KD is a rare, benign, chronic inflammatory disorder of (principally) young Asian males; the male:female ratio is 3:1 [3–5]. However, cases have been reported worldwide at ages of 1 to 66 years [6]. KD is characterized by painless, firm, diffuse, single, or multiple subcutaneous masses 1 to 7 cm in diameter, principally in the head and/or neck (76%), particularly around the parotid gland and in the submandibular region. Although extremely rare, lesions have also been reported in the axillary and inguinal regions, the trunk, abdomen, chest wall, peripheral extremities, epiglottis, long bones, breasts, genitals, orbits, and ocular appendages [7, 8]. The overlying skin is usually not significantly affected. Sometimes, skin itching, pigmentation, thickening, local erosion, or even ulceration may be evident. Associated regional lymphadenopathy and salivary gland enlargement are common [9]. Systemic associations include nephrotic syndrome, eczema, asthma, sinusitis, tuberculosis, and Loeffler syndrome [10–12]. Typically, the kidneys and skin are affected; the incidence of renal pathology ranges from 10–60% [7, 13, 14].
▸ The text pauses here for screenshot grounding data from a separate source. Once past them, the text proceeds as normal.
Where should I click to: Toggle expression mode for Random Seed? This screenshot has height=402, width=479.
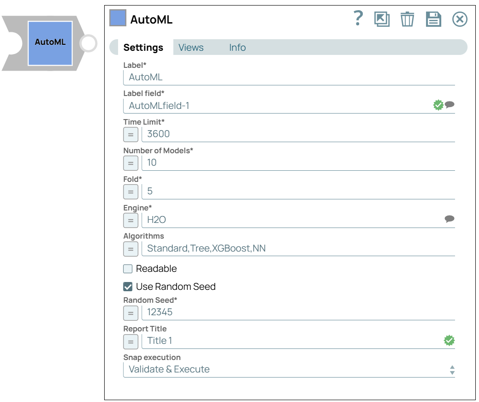tap(130, 312)
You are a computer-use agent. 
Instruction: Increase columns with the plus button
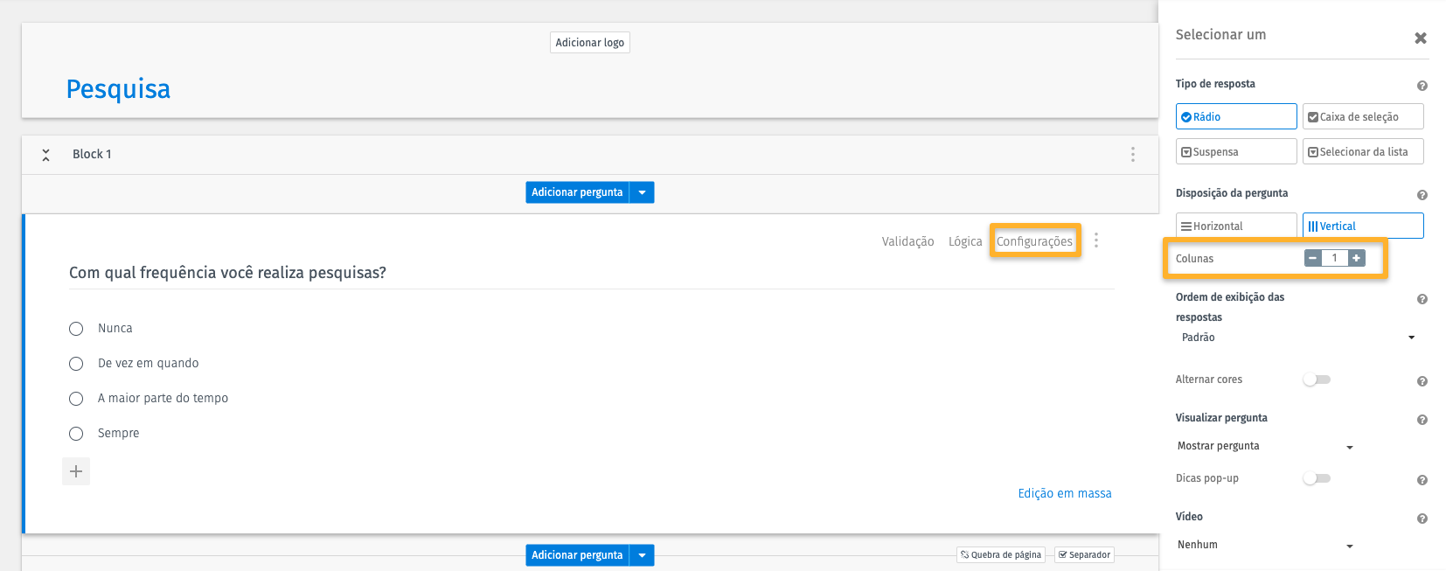pyautogui.click(x=1356, y=258)
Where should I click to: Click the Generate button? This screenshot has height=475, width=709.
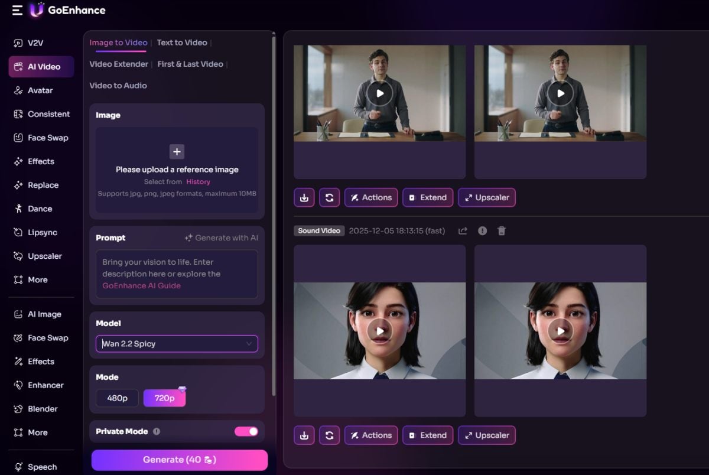coord(179,460)
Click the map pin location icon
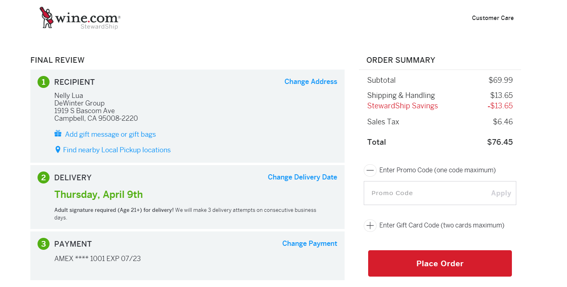567x287 pixels. click(x=58, y=149)
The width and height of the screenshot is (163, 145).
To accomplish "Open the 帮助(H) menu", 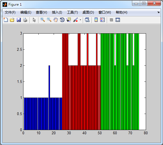I will [x=121, y=12].
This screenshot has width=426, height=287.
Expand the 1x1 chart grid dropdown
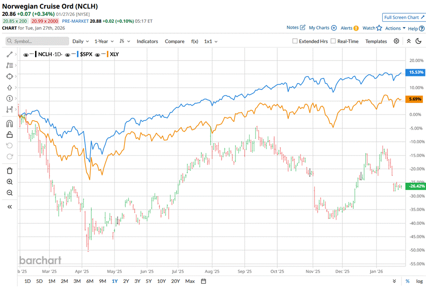pyautogui.click(x=210, y=41)
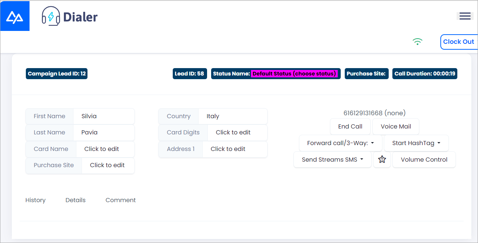Image resolution: width=478 pixels, height=243 pixels.
Task: Select the Comment tab
Action: (120, 200)
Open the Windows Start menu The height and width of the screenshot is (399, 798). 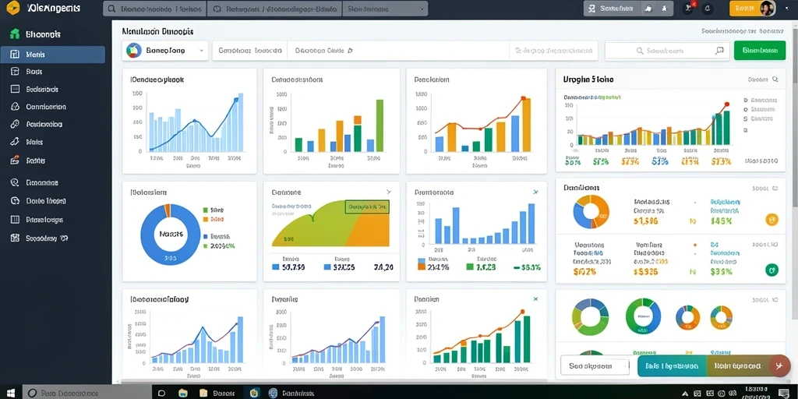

In terms of laboratory findings, an elevated blood eosinophil count and a high level of serum total IgE are the most prominent features of KD. These parameters are crucial in terms of diagnosis, treatment, and prognosis. Imaging findings such as those from ultrasound (US), computed tomography (CT), and magnetic resonance (MR) are nonspecific but reveal the lesional morphologies and the anatomical distributions [8].
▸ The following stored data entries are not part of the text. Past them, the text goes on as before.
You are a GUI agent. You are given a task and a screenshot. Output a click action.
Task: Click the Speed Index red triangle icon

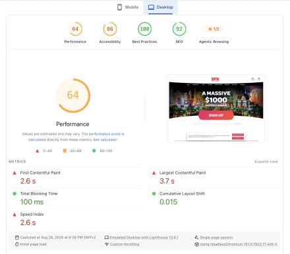pos(15,215)
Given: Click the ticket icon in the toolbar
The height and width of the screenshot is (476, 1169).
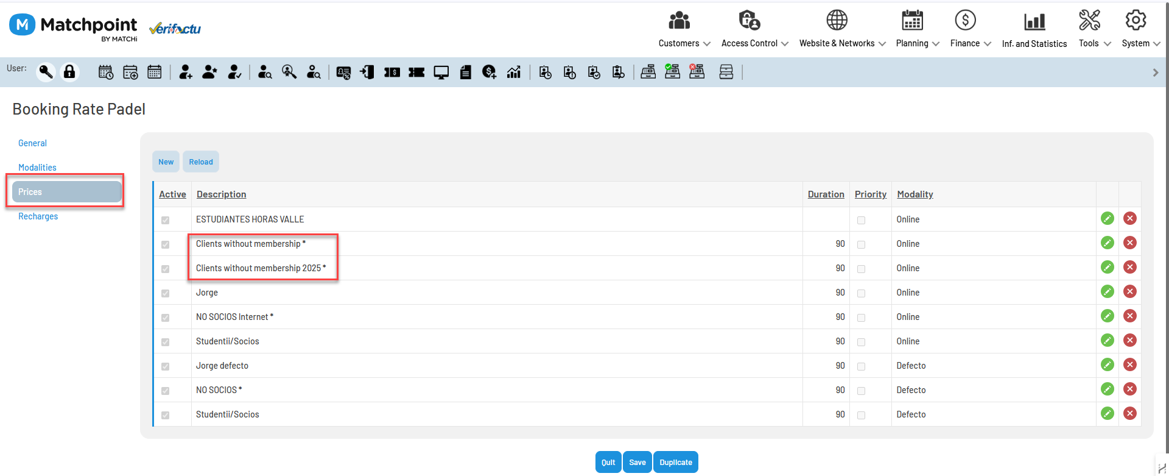Looking at the screenshot, I should tap(416, 73).
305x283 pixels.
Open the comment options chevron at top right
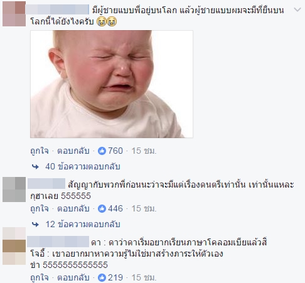pos(297,9)
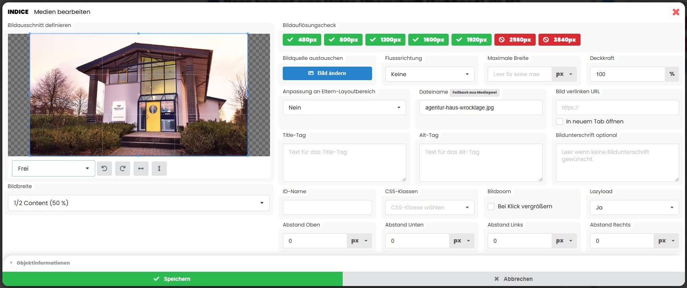Viewport: 687px width, 288px height.
Task: Click into the Alt-Tag text field
Action: pyautogui.click(x=481, y=163)
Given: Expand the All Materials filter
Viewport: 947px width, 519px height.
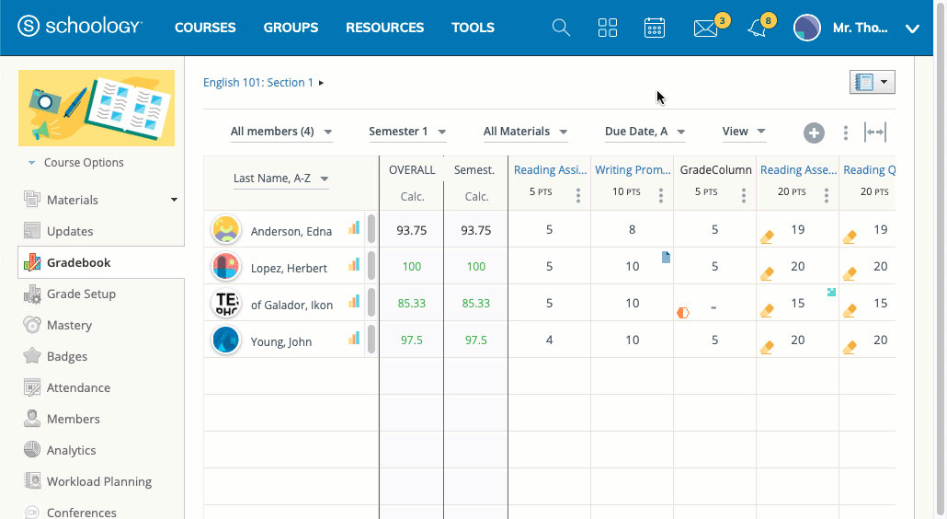Looking at the screenshot, I should point(525,132).

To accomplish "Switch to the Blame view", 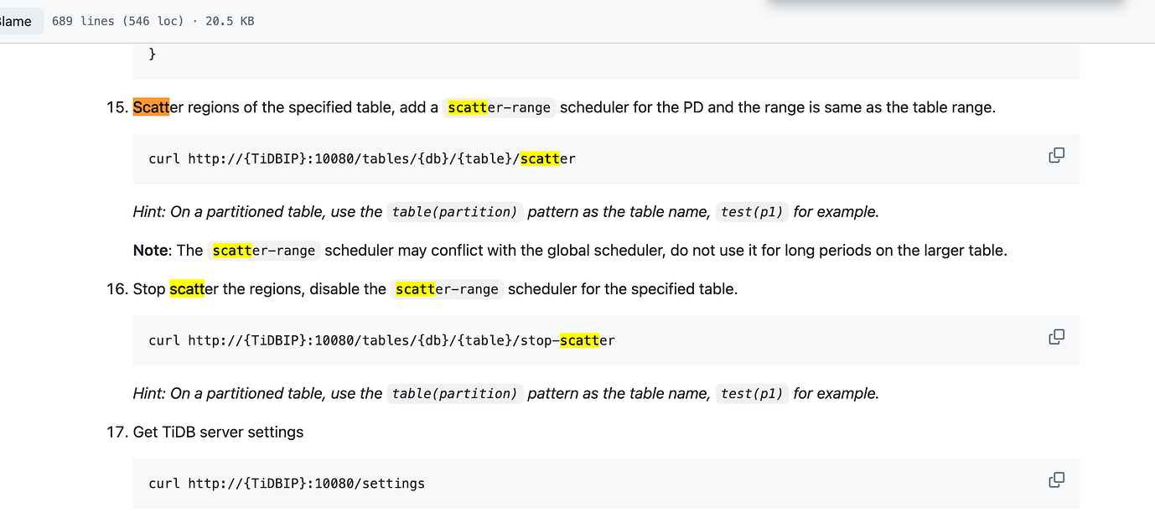I will point(15,20).
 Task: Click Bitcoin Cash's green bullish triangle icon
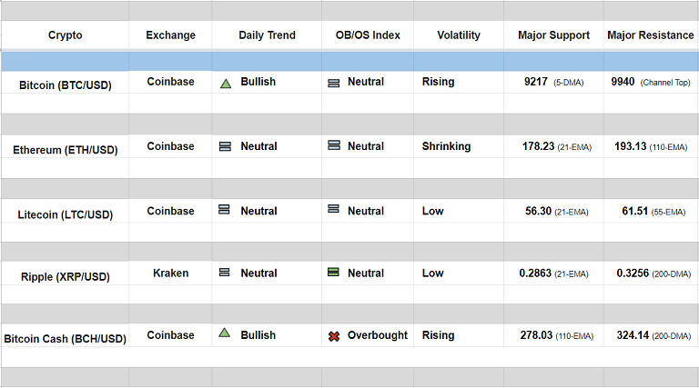click(x=225, y=333)
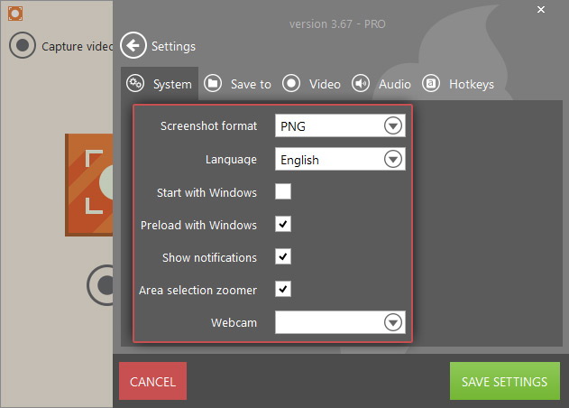This screenshot has width=569, height=408.
Task: Click the Hotkeys keyboard icon
Action: 431,84
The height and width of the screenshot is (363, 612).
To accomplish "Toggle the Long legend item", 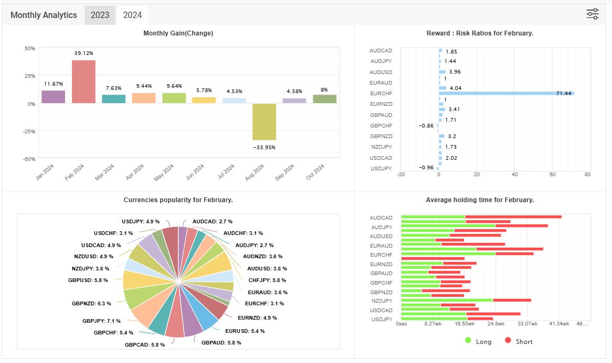I will 478,341.
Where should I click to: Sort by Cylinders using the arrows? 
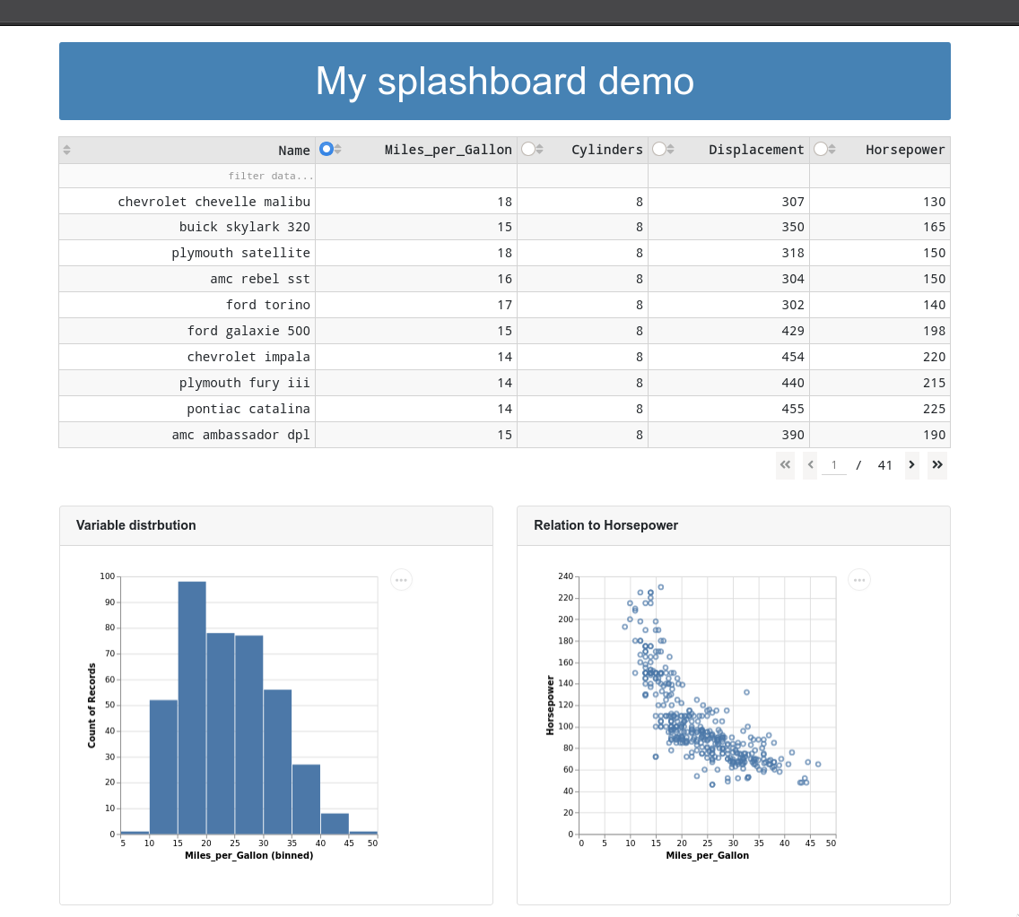point(539,150)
A definitive KD diagnosis requires histopathological examination. The prominent histopathological characteristics include follicular hyperplasia with active germinal centers and small vessel hyperplasia. The diffuse interfollicular infiltrates are rich in eosinophils, lymphocytes, plasma cells, and mast cells. Sometimes, several eosinophilic microabscesses and fibrosis are observed [9, 15]. Histologically, lymphocytic eosinophilic hyperplasia (ALHE) is similar to KD and commonly affects women in the third to fourth decade of life. However, it is characterized by vascular proliferation with many large epithelioid or histiocytoid endothelial cells; eosinophilic infiltration is rare. ALHE lesions are smaller than those of KD, more numerous, more superficial, more erythematous, and more likely to bleed when irritated. ALHE is rarely associated with systemic disease, the lymph nodes, or the salivary glands. Table 2 summarizes the unique features of KD and ALHE [16]. Based on the histopathological and clinical findings, a diagnosis of ALHE could be excluded in our present case. Other KD differential diagnoses include Hodgkin and non-Hodgkin lymphoma, allergic granulomatosis, Kikuchi disease, and Mikulicz disease [17].
Table 2
Comparison of Angiolymphoid Hyperplasia with Eosinophilia and Kimura Disease
| ALHE | KD |
Gender | Typically middle-aged females | Predominantly young adult Asian males |
Symtoms | Pruritus, pain, pulsation | Asymptomatic |
Lesion type and location | Small and superficial, with overlying erythema; head and neck region | Large, mainly subcutaneous; overlying skin normal; head and neck region; may involve regional lymp nodes and salivary glands |
Lymphoid follicles | Uncommon | Prominent lymphoid follicles with germinal centers |
Vascular proliferation | Prominent vascular proliferation with large epithelioid/ histiocytoid endothelial cells; evidence of underlying vascular malformation may be evident | Some stromal vascularity with unremarkable endothelial cells |
Fibrosis | Absent or limited | Prominent |
Serum IgE level | Normal | Increased |
Nephropathy | Absent | Present in up to 20% of patients |
Fitzpatrick’s Dermatology 9th Edition [16] |
The etiology of KD is unclear. The condition may be an allergic reaction caused by infection with Candida albicans, parasites, or viruses, or arthropod bites, or may be due to dysregulation of T cell responses in patients with endocrine disorders and/or autoimmune diseases. It could also stem from a Th2 immune response triggering deposition of eosinophils in diseased tissue [18],[19].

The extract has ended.